» **About this task**:
Write out, word for word, only the lines from the one containing "Given: Open the Chrome three-dot menu" through the final line of the data.

^^^^^^^^^^^^^^^^

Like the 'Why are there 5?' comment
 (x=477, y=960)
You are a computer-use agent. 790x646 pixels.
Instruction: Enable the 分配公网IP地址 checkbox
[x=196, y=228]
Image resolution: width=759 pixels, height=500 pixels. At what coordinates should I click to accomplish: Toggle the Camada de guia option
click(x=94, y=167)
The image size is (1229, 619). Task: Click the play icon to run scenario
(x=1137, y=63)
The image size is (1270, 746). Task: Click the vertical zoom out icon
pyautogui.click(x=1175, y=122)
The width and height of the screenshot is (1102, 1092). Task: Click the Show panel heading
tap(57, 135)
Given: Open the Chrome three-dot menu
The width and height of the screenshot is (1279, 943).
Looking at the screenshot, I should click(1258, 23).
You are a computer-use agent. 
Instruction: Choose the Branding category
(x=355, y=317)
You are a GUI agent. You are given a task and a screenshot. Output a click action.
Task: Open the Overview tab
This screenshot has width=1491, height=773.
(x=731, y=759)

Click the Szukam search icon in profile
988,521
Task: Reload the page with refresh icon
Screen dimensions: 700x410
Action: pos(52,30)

^^^^^^^^^^^^^^^^

» **Worked solution**:
Given: Open the Chrome three-dot menu
The width and height of the screenshot is (1279, 943).
Looking at the screenshot, I should click(1258, 23).
You are a computer-use agent. 
Instruction: Choose the Branding category
(x=355, y=317)
You are a GUI agent. You are given a task and a screenshot. Output a click action.
Task: Open the Overview tab
This screenshot has width=1491, height=773.
(x=731, y=759)

Click the Szukam search icon in profile
988,521
Task: Reload the page with refresh icon
Screen dimensions: 700x410
Action: pos(52,30)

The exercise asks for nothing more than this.